Exercise instructions
Go through the records below line by line. Count the lines with "pixel" and give the count alone.

[Saved data entries]
.....

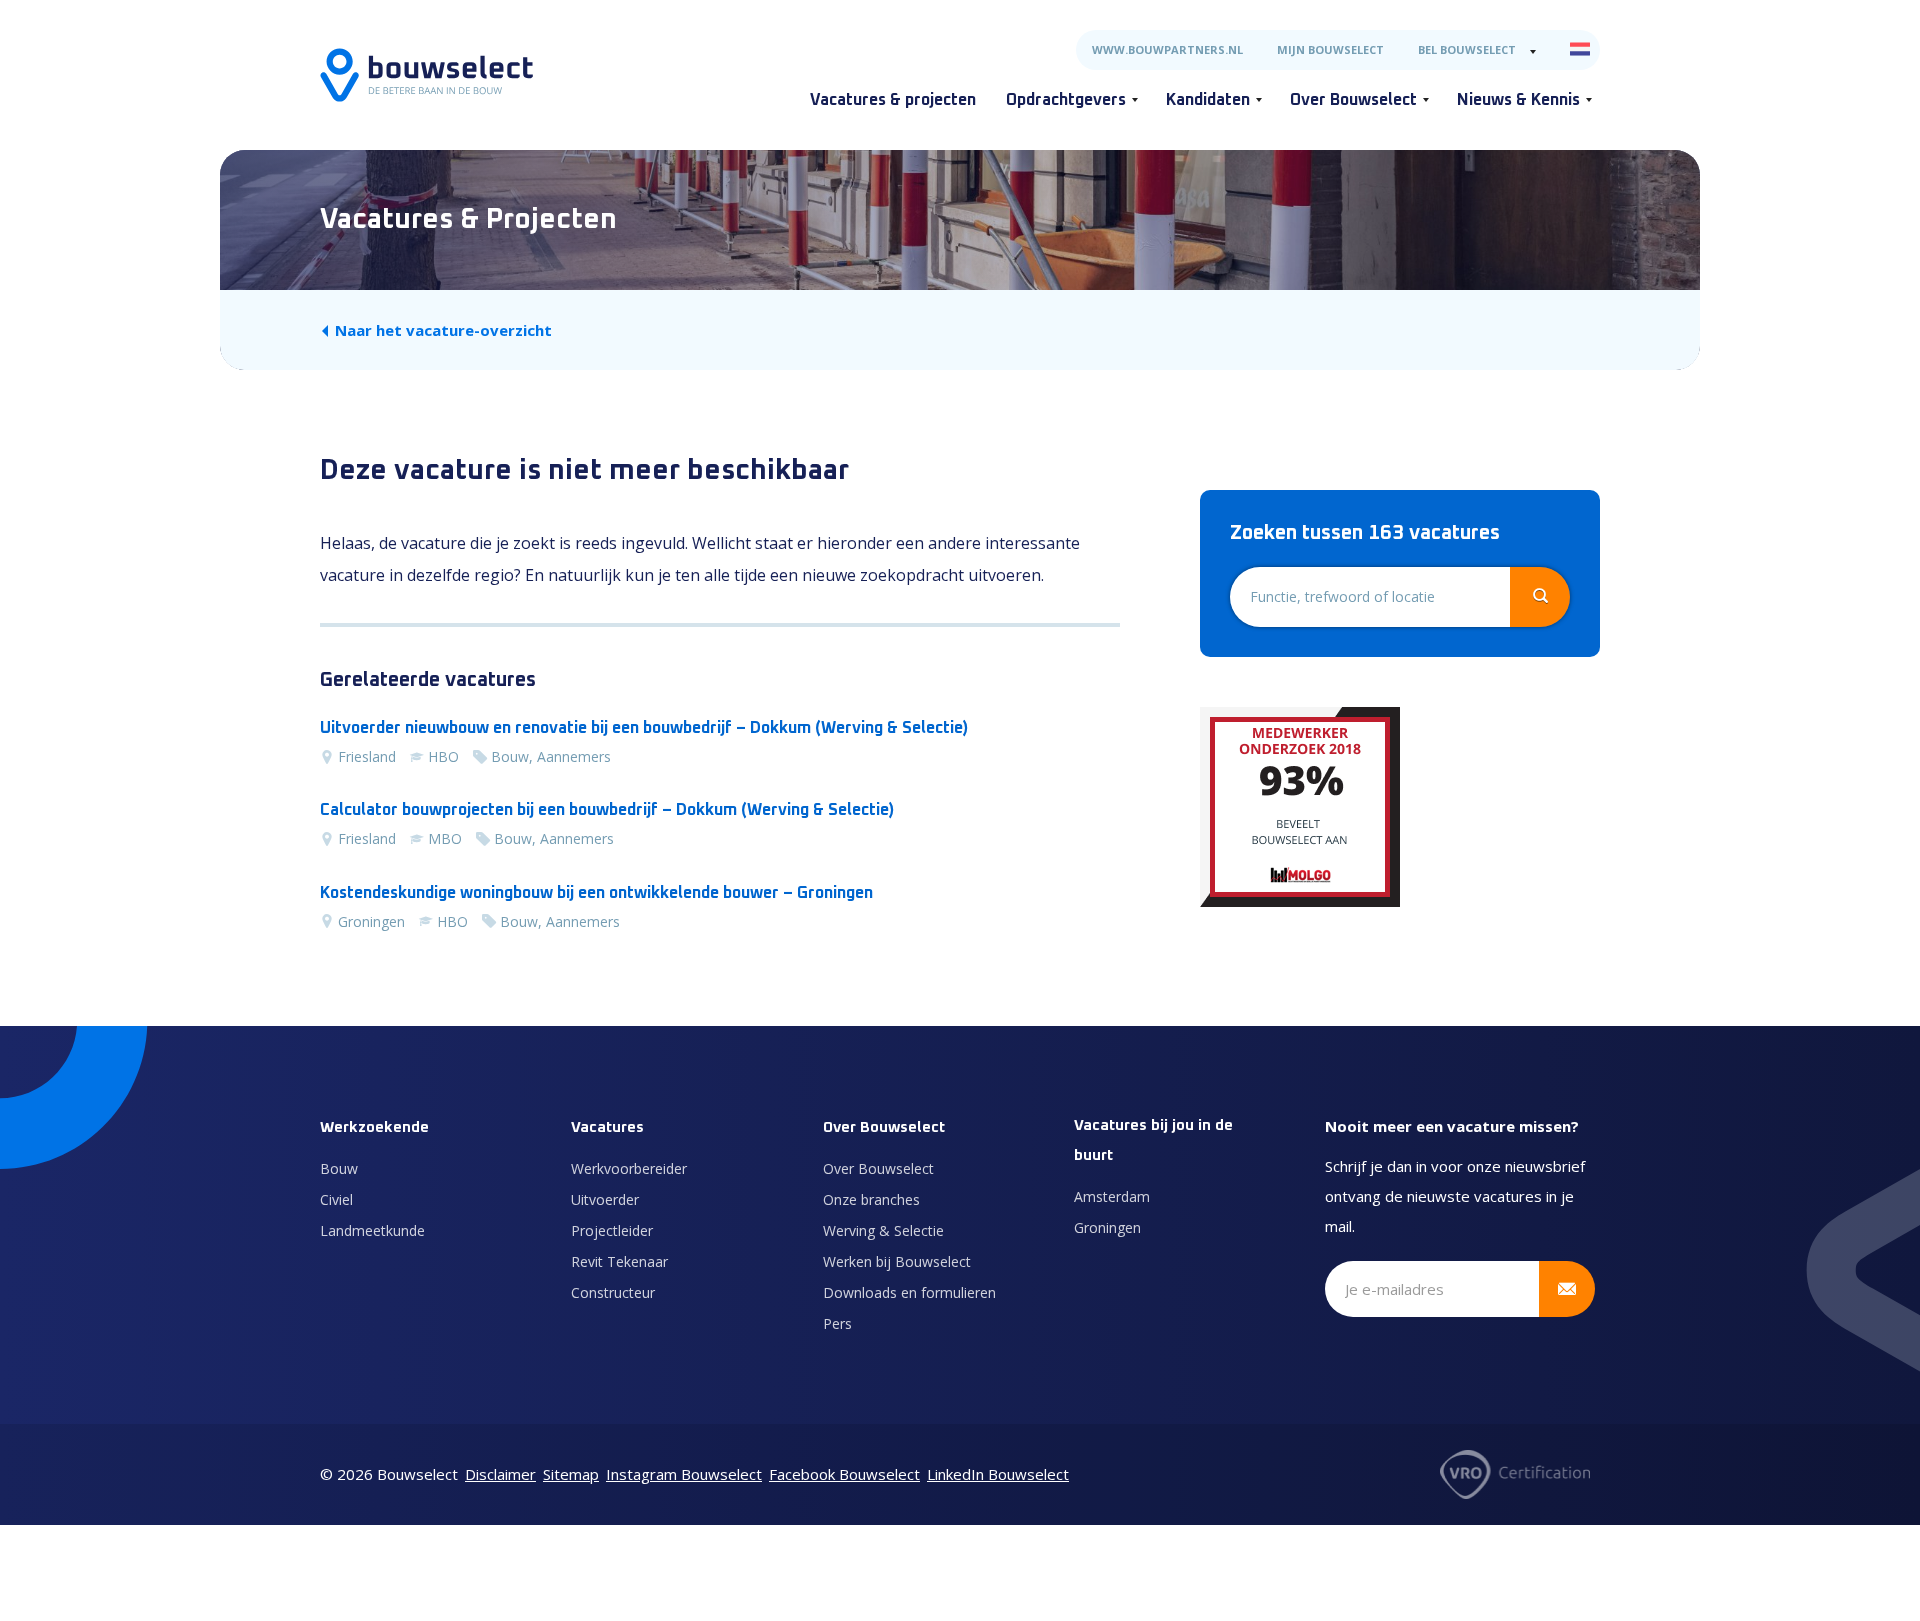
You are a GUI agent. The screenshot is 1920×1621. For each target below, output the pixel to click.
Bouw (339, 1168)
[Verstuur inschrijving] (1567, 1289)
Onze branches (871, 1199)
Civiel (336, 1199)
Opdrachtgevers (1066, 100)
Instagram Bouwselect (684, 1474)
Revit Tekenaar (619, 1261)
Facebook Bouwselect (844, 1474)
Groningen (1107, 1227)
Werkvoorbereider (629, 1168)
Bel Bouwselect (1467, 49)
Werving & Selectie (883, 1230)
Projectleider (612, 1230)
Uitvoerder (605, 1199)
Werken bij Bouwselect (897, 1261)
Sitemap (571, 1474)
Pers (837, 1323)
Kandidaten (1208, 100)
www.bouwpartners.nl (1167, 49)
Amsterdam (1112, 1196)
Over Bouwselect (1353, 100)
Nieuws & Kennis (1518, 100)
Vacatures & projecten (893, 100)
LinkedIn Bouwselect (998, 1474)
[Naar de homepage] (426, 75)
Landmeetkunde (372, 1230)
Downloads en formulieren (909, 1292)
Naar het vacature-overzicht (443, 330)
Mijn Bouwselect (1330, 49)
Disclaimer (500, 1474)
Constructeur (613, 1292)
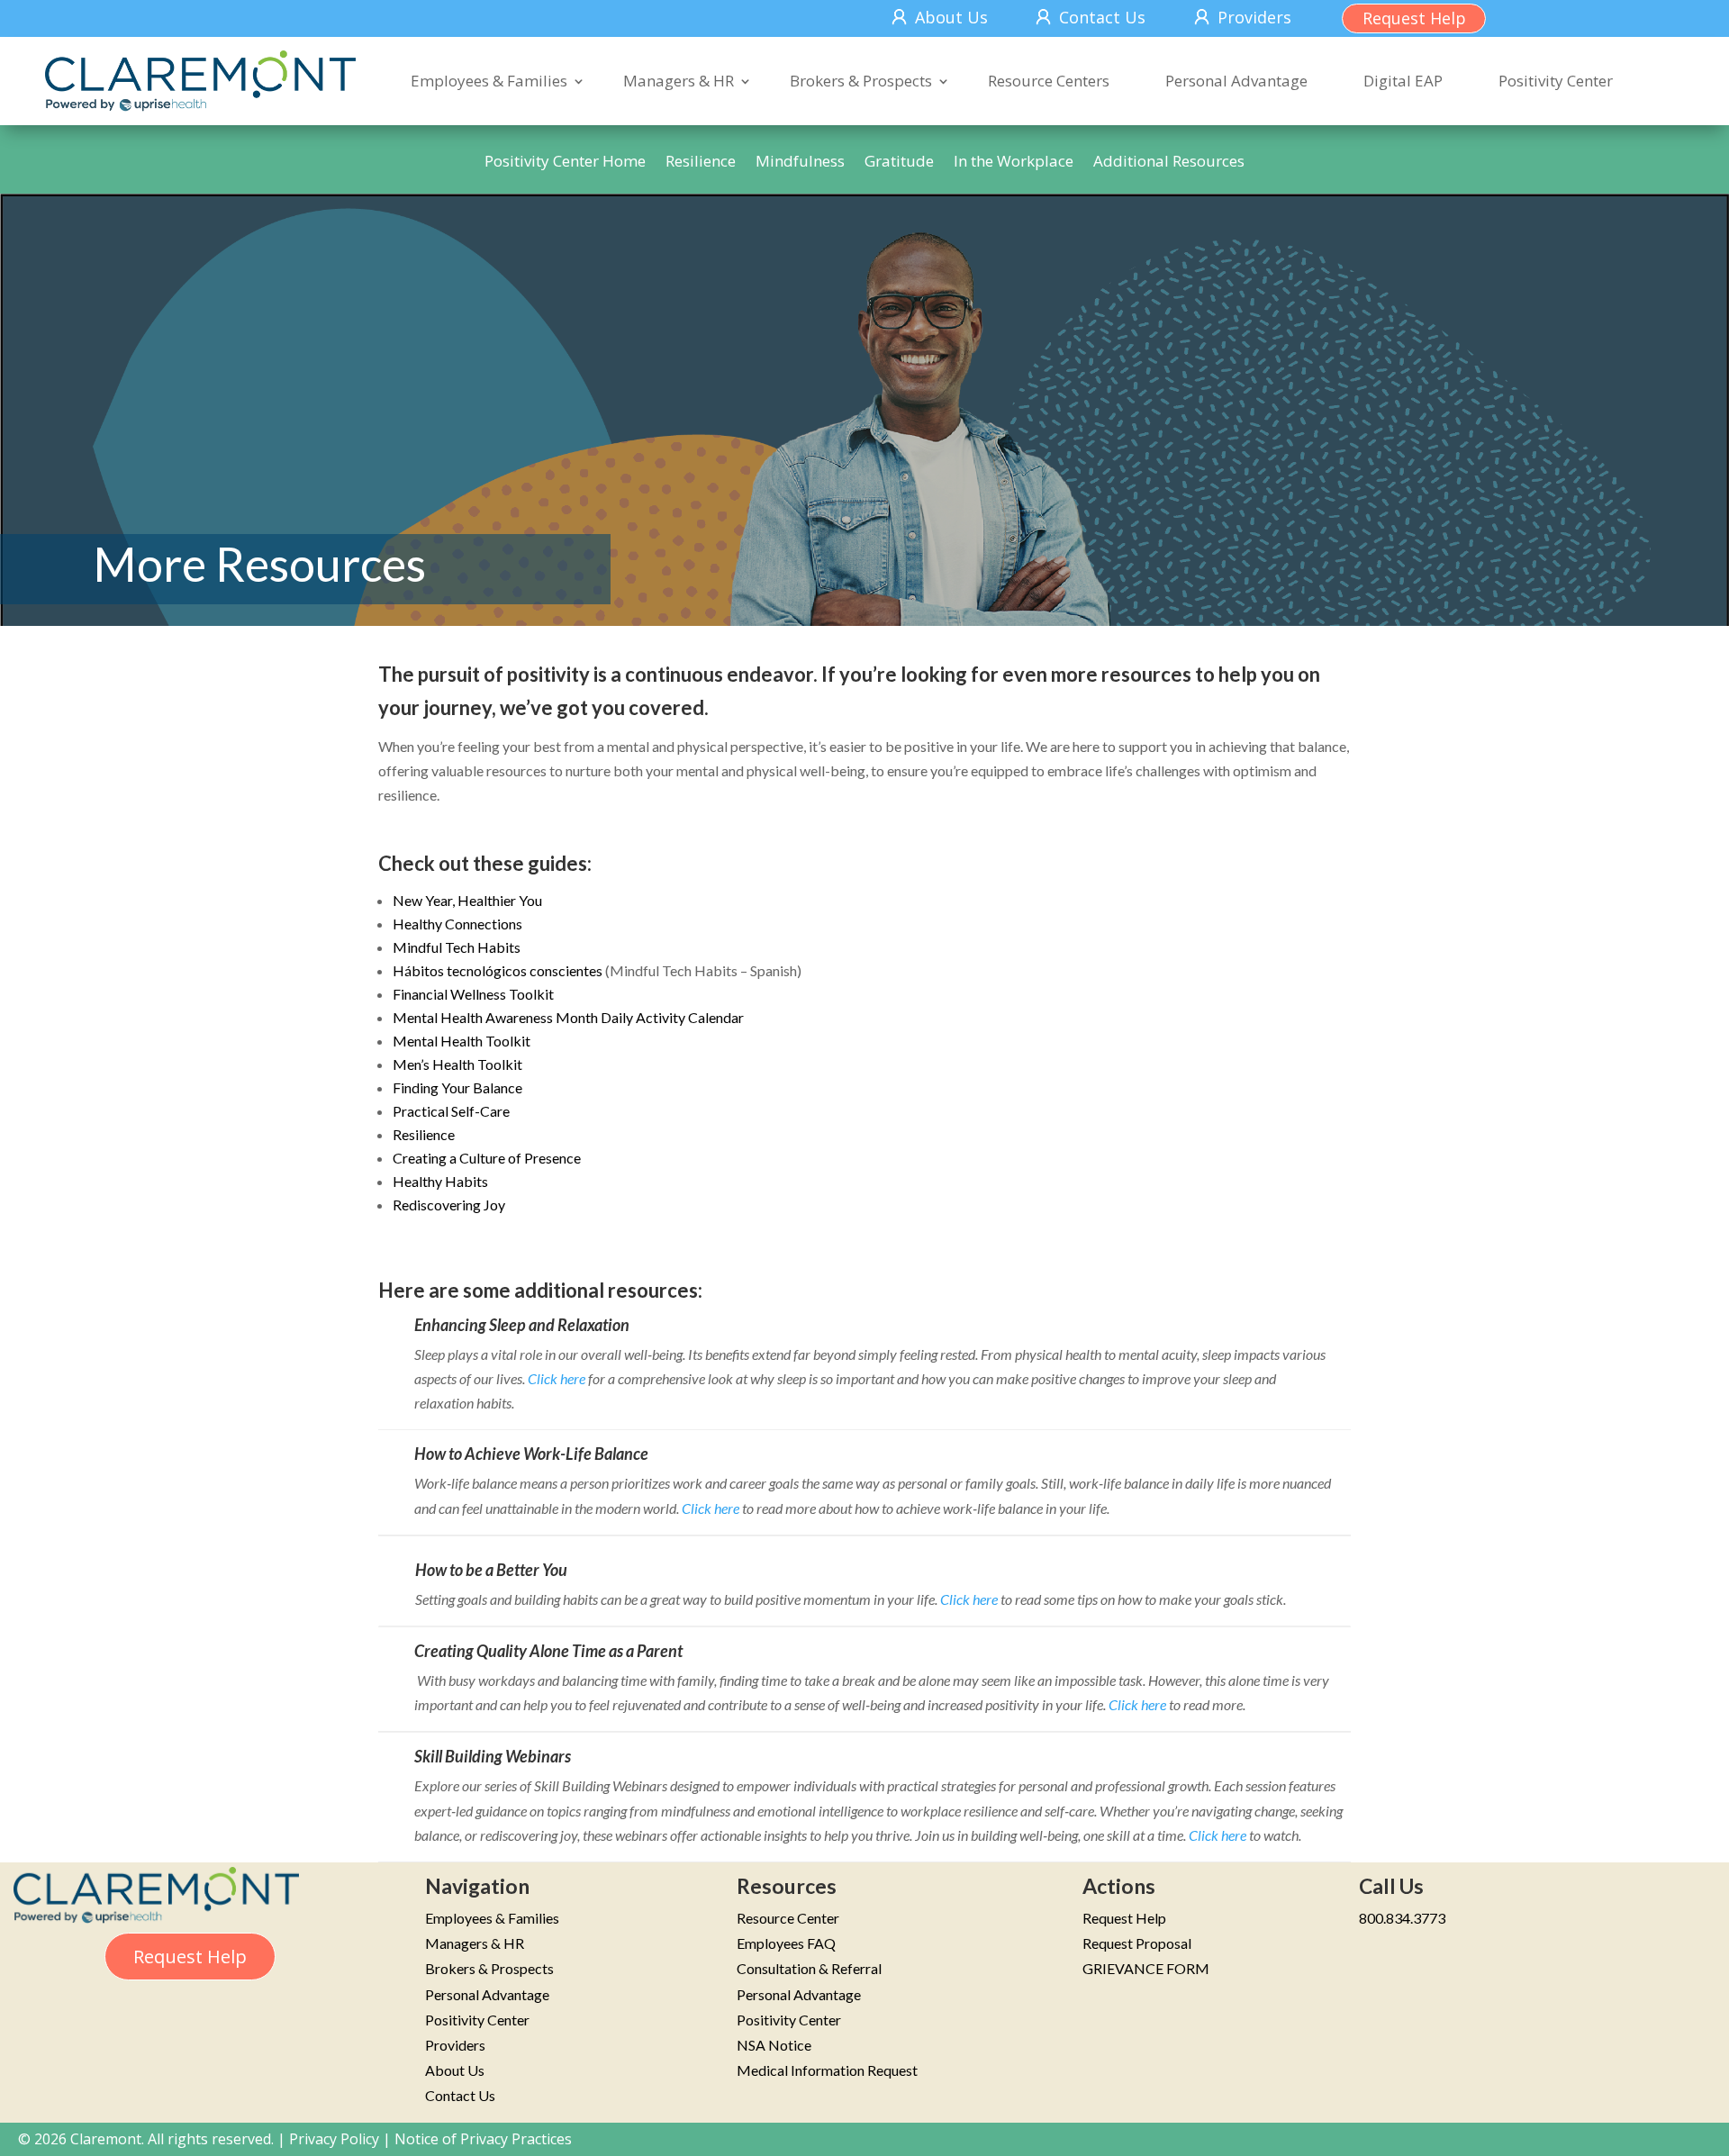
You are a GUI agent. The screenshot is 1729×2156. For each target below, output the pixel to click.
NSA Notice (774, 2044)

.....

Written answer
2